A few months earlier, the Robinsons had set up a property management and rental company jointly with neighbors Dale and Robert Mehlhouse, according to court papers. John Robinson was listed as the registered agent for "Home Management Associates Inc." Diane Robinson and the Mehlhouses were listed as officers of the company.

The business at first was run out of the Robinsons' home, but sometime this year it was moved to the Mehlhouses' home next door, sources said. It was in this basement office where police last month found a copy of the purported account of the Rixse murder, sources said.
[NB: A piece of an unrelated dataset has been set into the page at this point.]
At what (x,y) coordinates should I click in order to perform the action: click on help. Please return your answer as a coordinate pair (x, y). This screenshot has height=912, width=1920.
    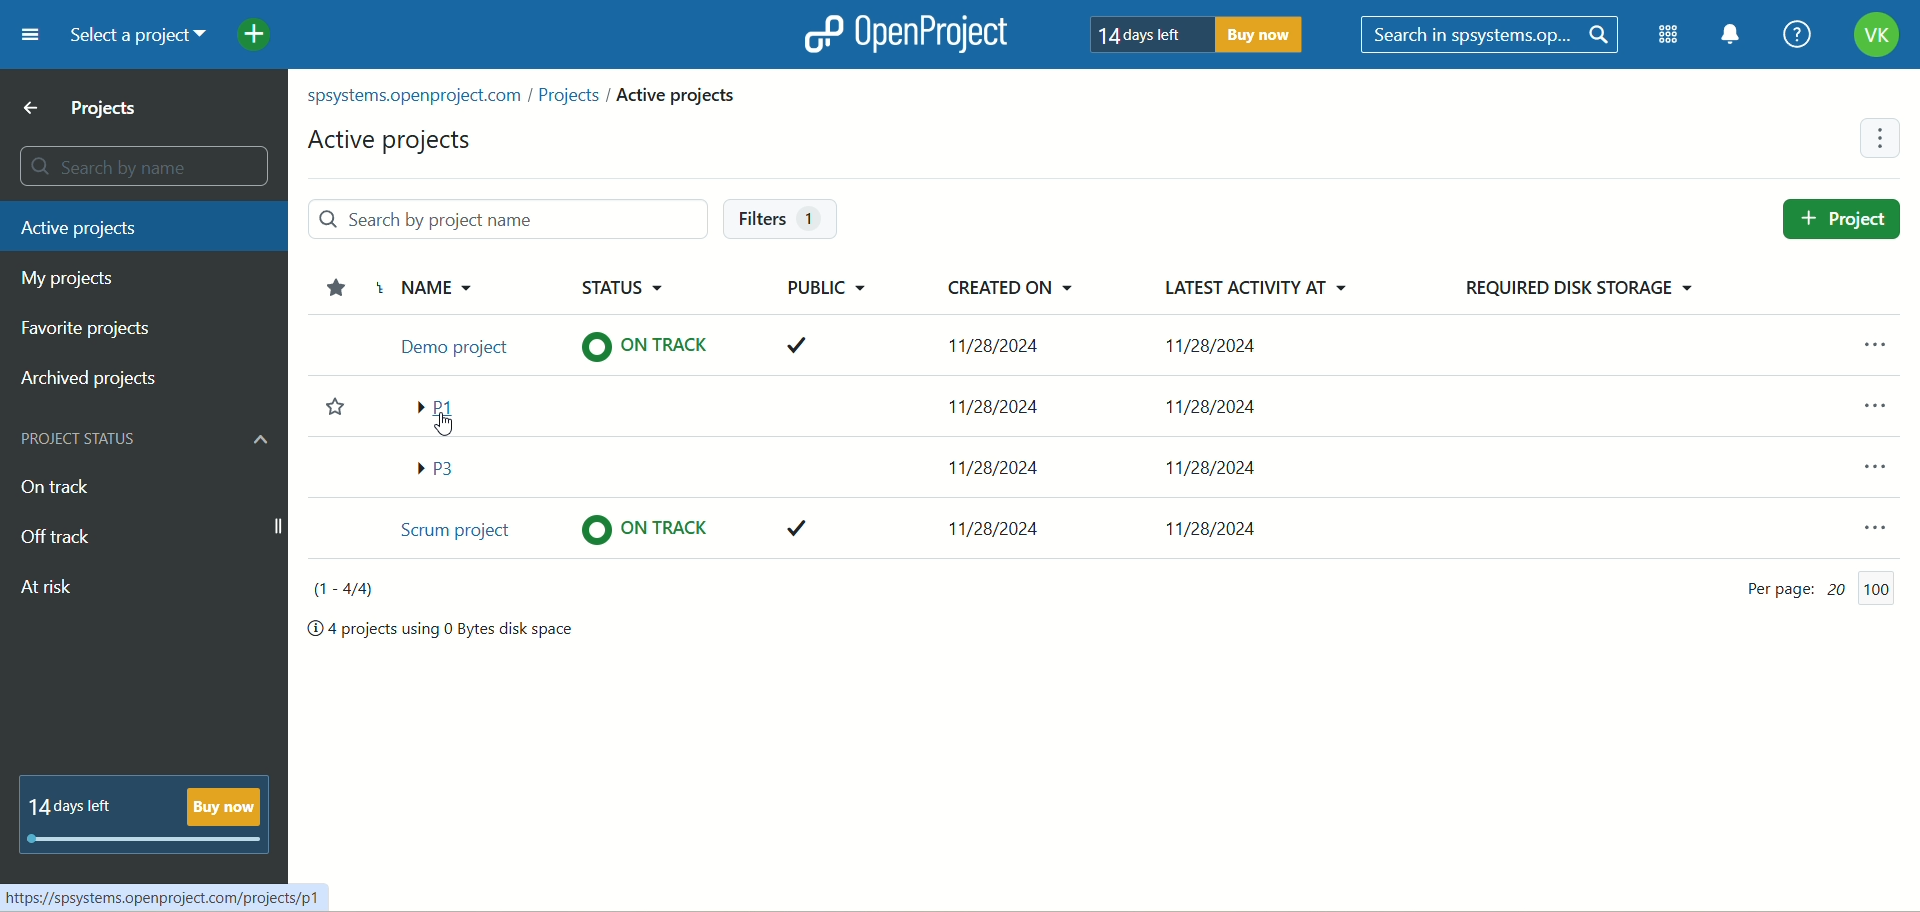
    Looking at the image, I should click on (1795, 34).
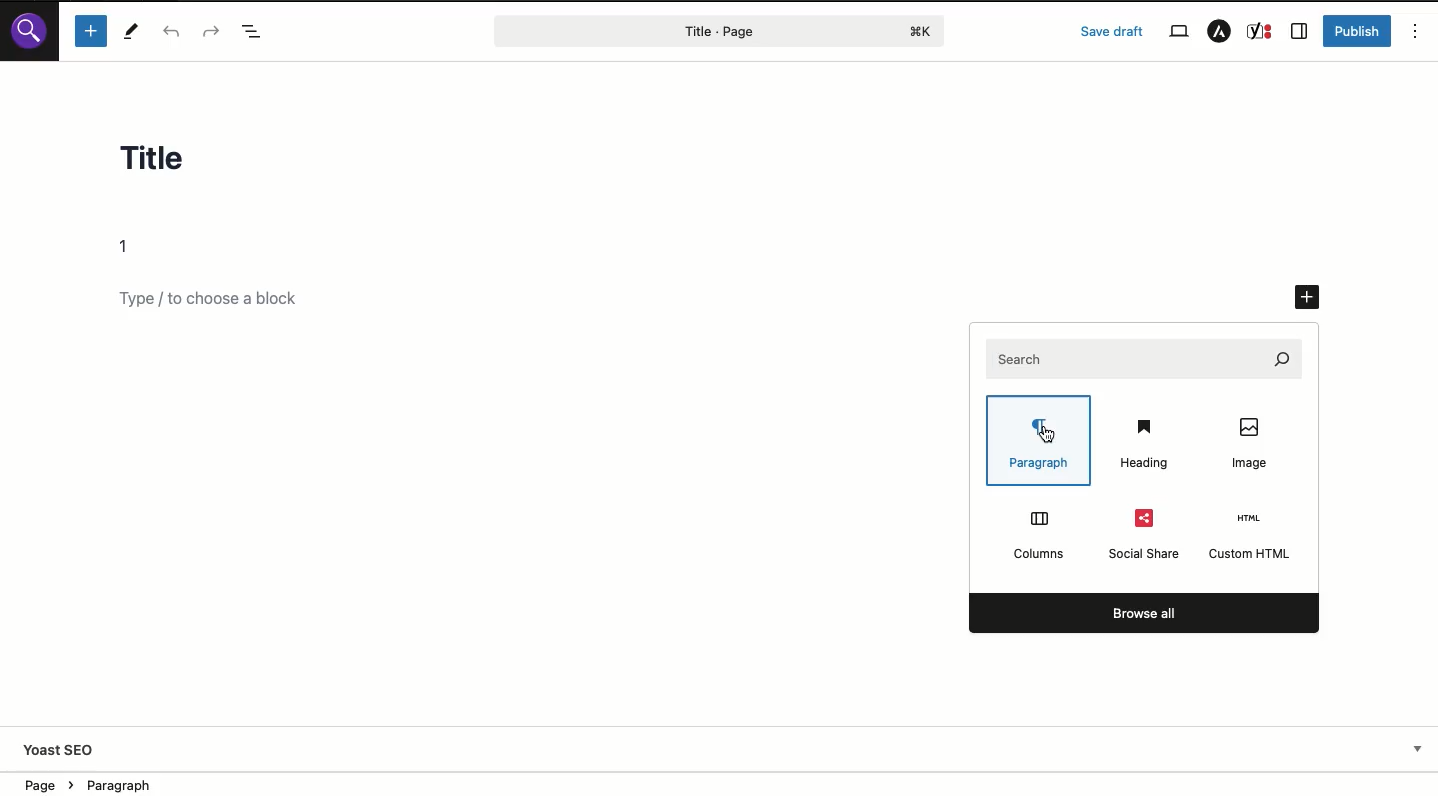 This screenshot has width=1438, height=796. What do you see at coordinates (1178, 32) in the screenshot?
I see `View` at bounding box center [1178, 32].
Cobb County Magistrate James G. Bodiford declined to reveal what was confiscated under the search warrant, which he said was returned Aug. 27.

In October of last year, the Robinsons separated and Diane Robinson requested a divorce, according to court papers. The couple signed a divorce agreement Nov. 21, 1986, but did not file it in court until March, according to court records. The divorce became final in May, the records show.

The divorce greatly upset John Robinson, an associate said. "It almost destroyed John," he said.

Under the terms of the divorce settlement, Diane Robinson retains sole custody of her three children. Her former husband, who legally adopted the girls after their father's death, has visiting privileges.

Diane Robinson has failed in Virginia and Georgia courts to overturn an August 1984 order by Alexandria Circuit Court Judge Donald H. Kent granting visitation rights with Diane Robinson's children to Rixse's mother, who lives in Alexandria.

Kent later authorized Diane Robinson's arrest if she ever returned to Alexandria so she could be brought to court to see whether she had failed to comply with his 1984 order on the visitation rights.